We had gathered the boys for a "Scouts' Own," a time for reflection. Scouting in my time as a leader was heavy on reflection, on looking back on the tangibles and how we all felt, what worked, what didn't.
"Scouts' Own" is sometimes confused with a church service, but it really shouldn't be. It was rare in our Troop, convened only at summer camp and on three-day campouts, themselves rare. Memorial Day weekend was always bittersweet: Three days free to camp, but few Scouts free to participate. Over-involved Scouts and their families usually didn't want to give up the weekend.
This Memorial Day campout was different for some reason. Most of the Troop could come. We arranged with park rangers for a service project to clean up trash (and, for some reason, dead birds) from two miles of beach. Patrols could govern and cook and clean and caterwaul among their own, rather than coping awkwardly with a small mishmash of Scouts from different Patrols, which was the norm.
And we could have a Scouts' Own, which meant the Troop had to put up with me and my earnest impositions.
Gestures of patriotism affected me deeply as a kid: Standing for the national anthem before the movie played at the Air Force Base theater … the rare moments watching my dad salute. I guess I wanted to pay forward my feelings at their age.
The best gesture we could have managed as a Troop would have been to volunteer our time planting flags at veterans' graves, giving each Scout a moment for himself, and whatever he may regard of his time before the name of each of the fallen. But we never could organize a sufficient number of Scouts to participate.
I was only trying to uphold meaning for the day, a day of remembrance and service, and not of shopping. Nor politics. Nor even patriotism, especially as a synonym for jingoism. An ideal that is supposed to make the United States special is the freedom to question our representatives, to counter status quo. I fear it's a freedom we forsake, or that it's drowning in sound and money.
(I speak only as a citizen who has never served in the armed service, who knows nothing of it, or of war, only the freedom to have chosen not to serve.)
We should fight as we truly need as a country, but we should also question our wars.
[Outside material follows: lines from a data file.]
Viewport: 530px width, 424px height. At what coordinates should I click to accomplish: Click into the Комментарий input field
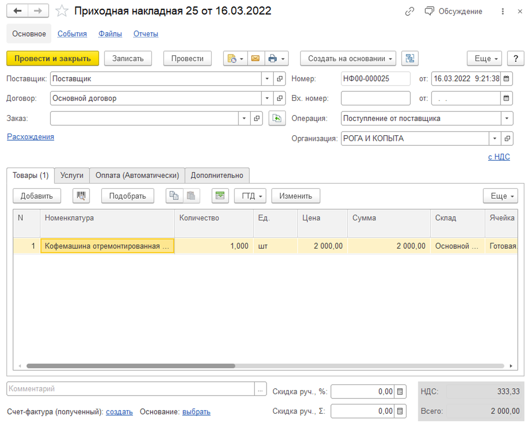[x=130, y=389]
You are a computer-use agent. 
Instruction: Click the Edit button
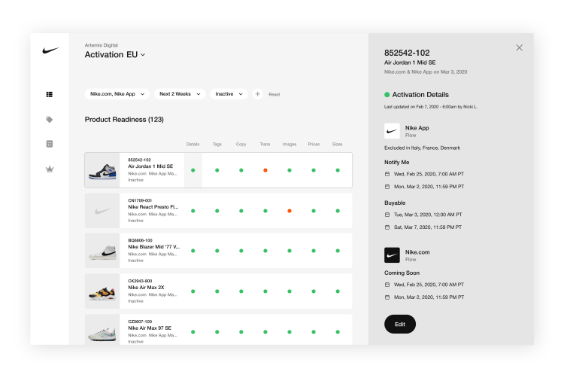400,324

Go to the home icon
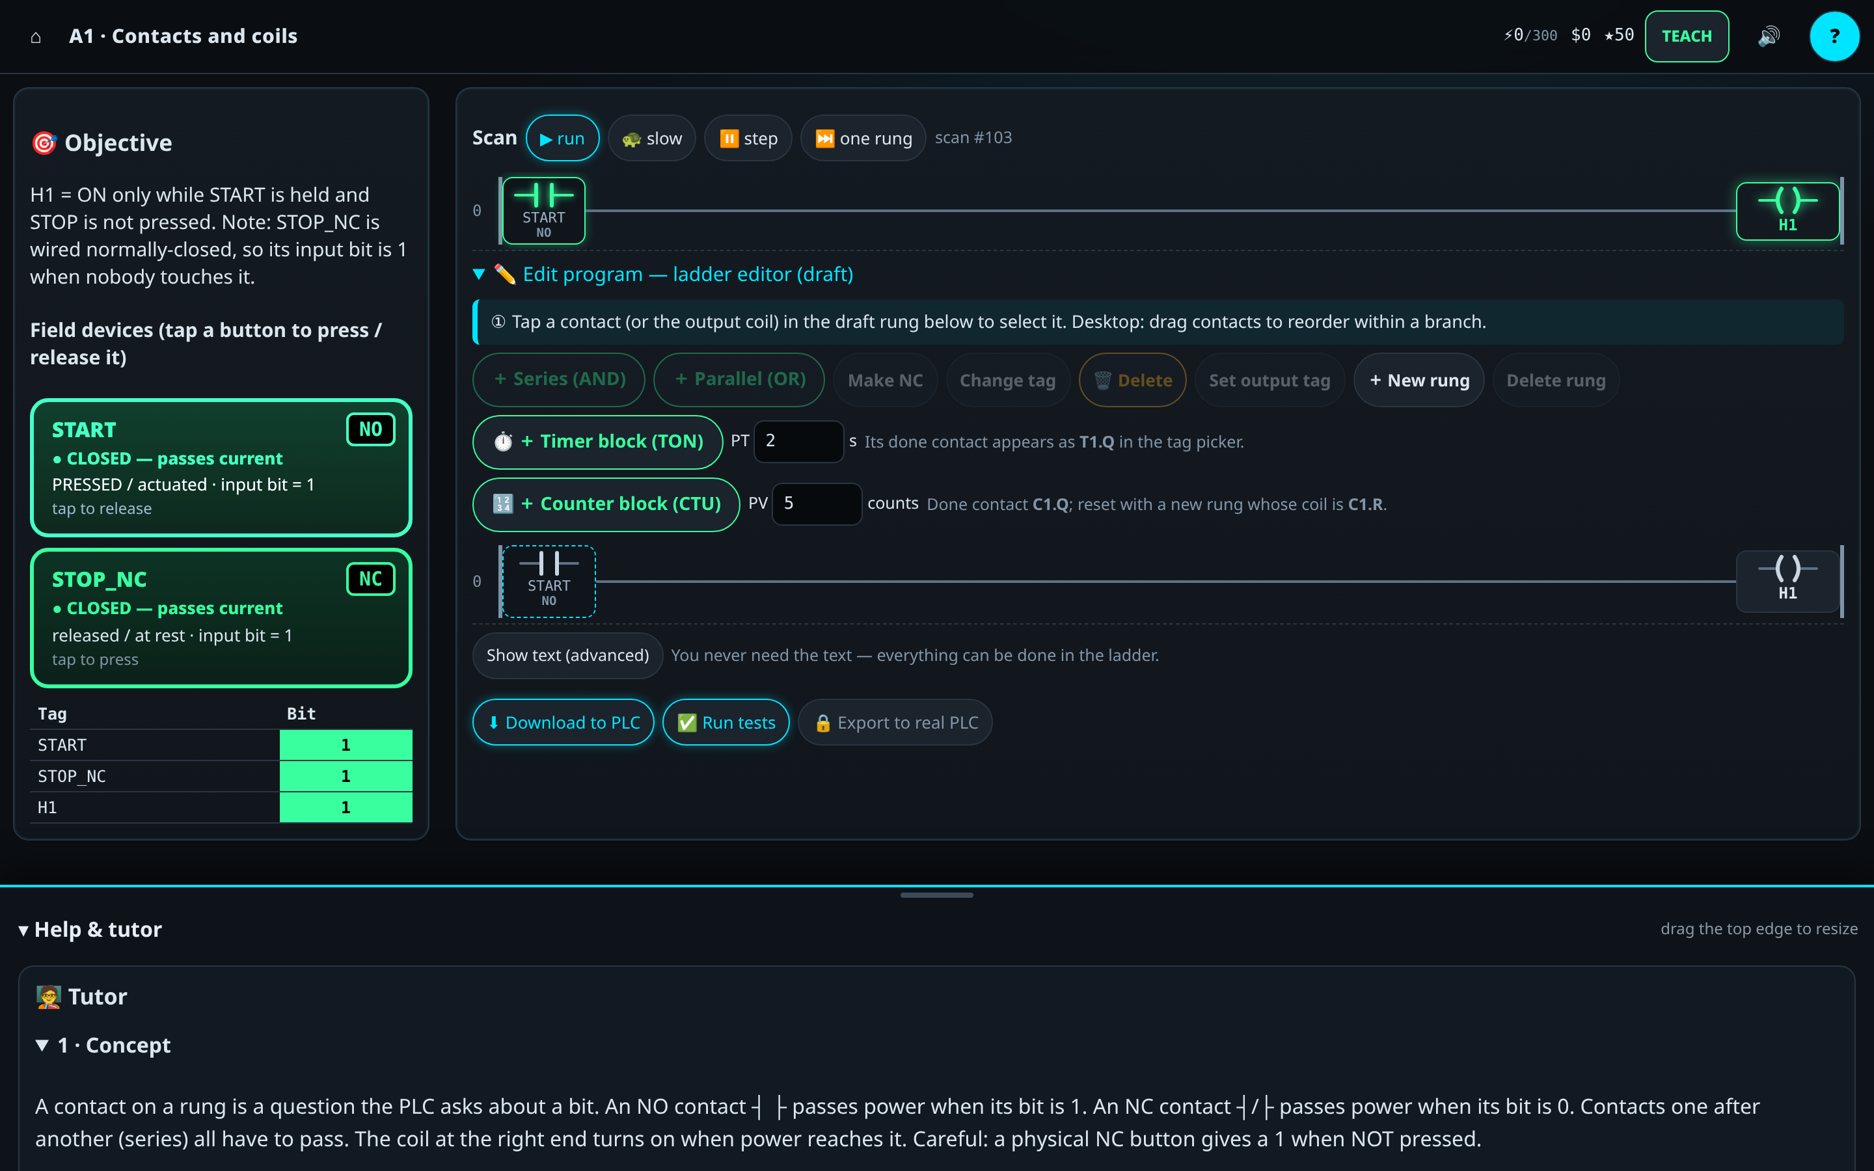click(36, 36)
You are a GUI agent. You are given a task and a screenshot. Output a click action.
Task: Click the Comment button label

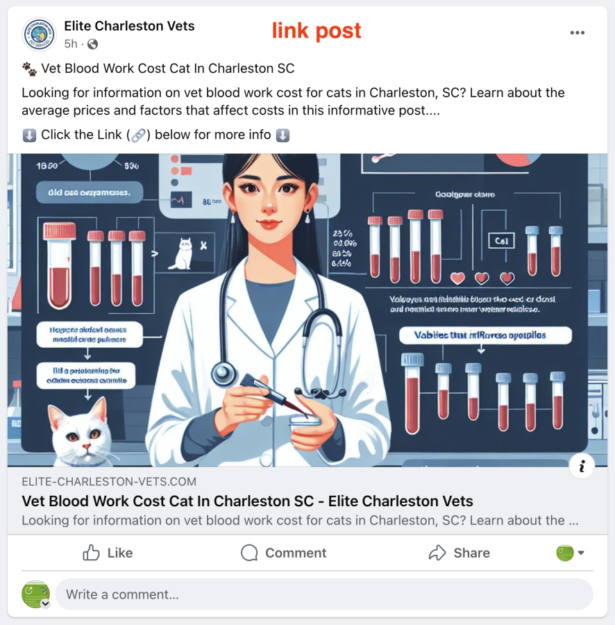(x=296, y=553)
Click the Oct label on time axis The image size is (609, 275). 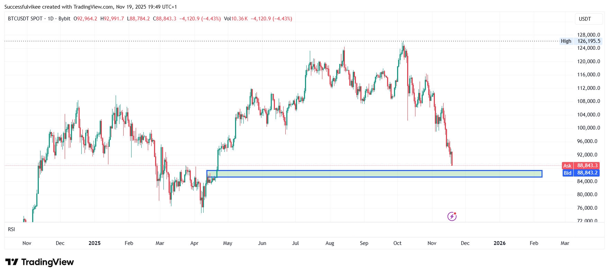pos(397,243)
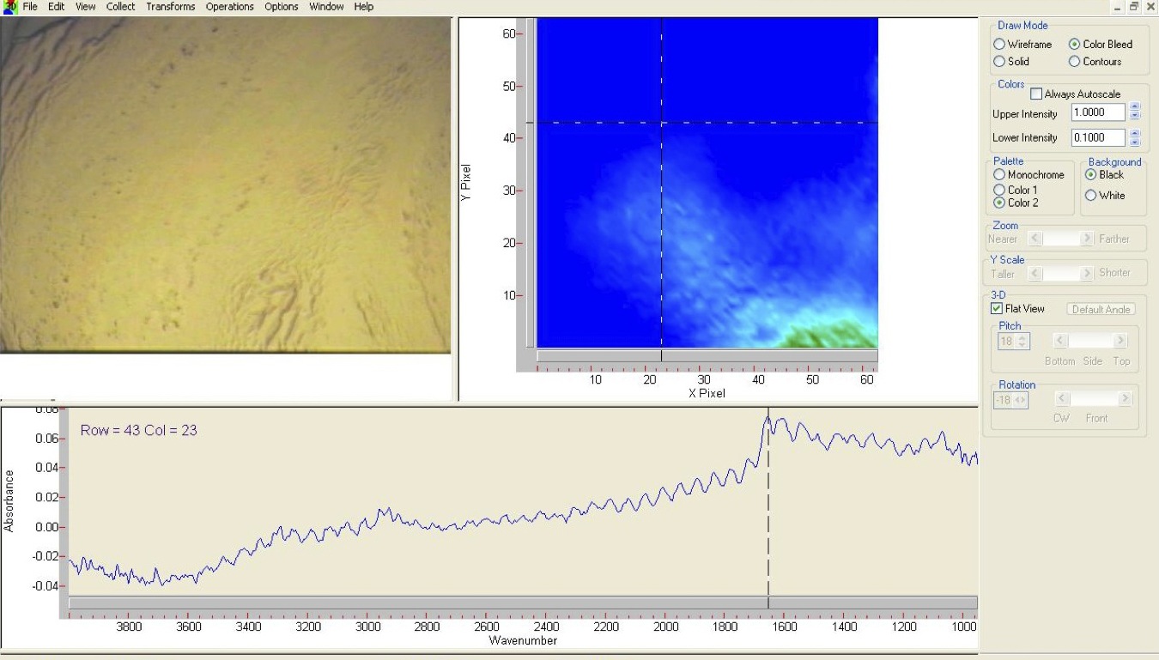Open the Collect menu
Image resolution: width=1159 pixels, height=660 pixels.
tap(120, 7)
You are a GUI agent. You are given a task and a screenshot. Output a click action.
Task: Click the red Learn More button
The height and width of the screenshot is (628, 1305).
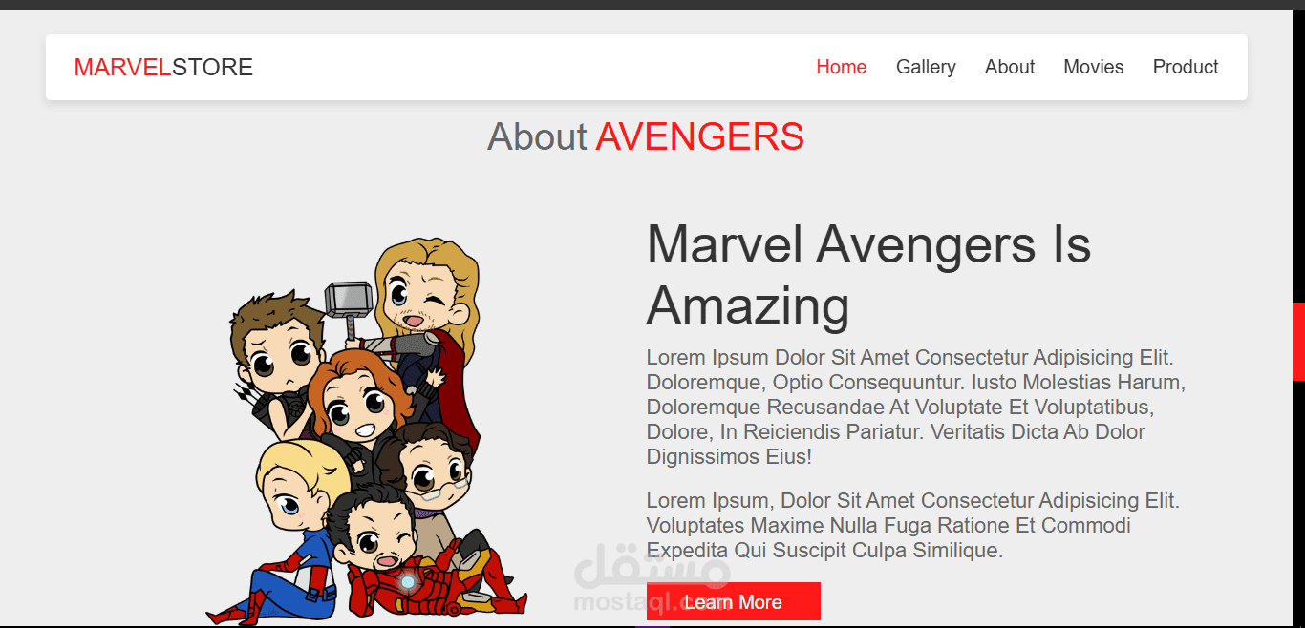[734, 601]
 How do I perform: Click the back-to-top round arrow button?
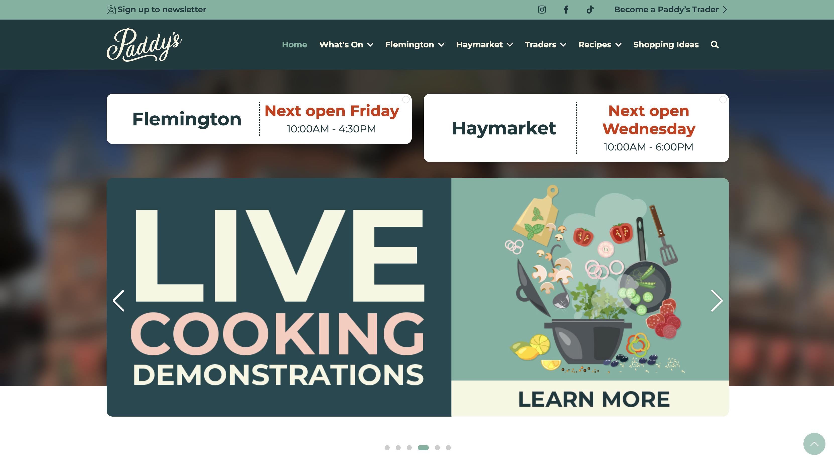[x=814, y=444]
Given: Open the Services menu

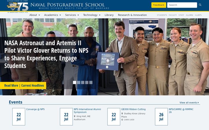Looking at the screenshot, I should 72,15.
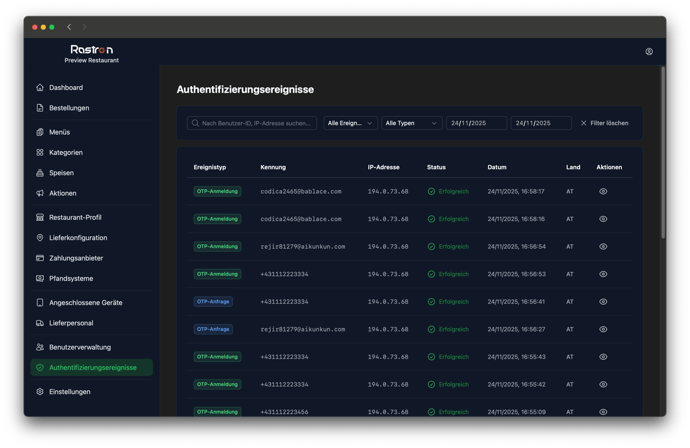Image resolution: width=690 pixels, height=448 pixels.
Task: Open the Alle Typen dropdown
Action: [411, 123]
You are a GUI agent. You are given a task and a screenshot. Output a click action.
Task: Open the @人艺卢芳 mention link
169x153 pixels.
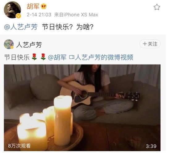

We should exercise our right to petition government and challenge actions on our behalf.
But we should always love the warrior, going for us, going in our stead, no matter the war.
Warriors are fewer and fewer, and we are loving them less. Only 13 percent of the U.S. population are veterans. Fewer than 1 percent are active personnel.
I admit to hating our suspicious wars in Iraq and the war that goes on in Afghanistan, and I'm guilty of letting hate turn into frustration and indifference. I could never do enough for those who serve, but I don't do near enough in trying.
No matter what, though, those who serve deserve whatever we as a nation can give, as soon as it's needed. It is a lowly crime that veterans and their families must work so hard to get the aid that should be accorded them on demand. It is the lowliest of crimes that our Congress — and by extension, we — have cut veterans' benefits, mainly because we can. As the percentage of our veterans dwindles — as we become detached from our veterans as a population — so does their voice and force in protest, and their power to vote for the other candidate.
Our help to veterans should be sacrosanct, untouched by our vile politics. It should be immediate and the best available.
(Yeah, it's more of a Veterans' Day post, but it's on my mind now and I can't shake it).
Nor can I shake this from childhood, a poem by Randall Jarrell from a school anthology that I read mostly because it's short. Its brevity of horrible necessity — for us, for me — burned into memory:
The Death of the Ball Turret Gunner
From my mother's sleep I fell into the State,
And I hunched in its belly till my wet fur froze.
Six miles from earth, loosed from its dream of life,
I woke to black flak and the nightmare fighters.
When I died they washed me out of the turret with a hose.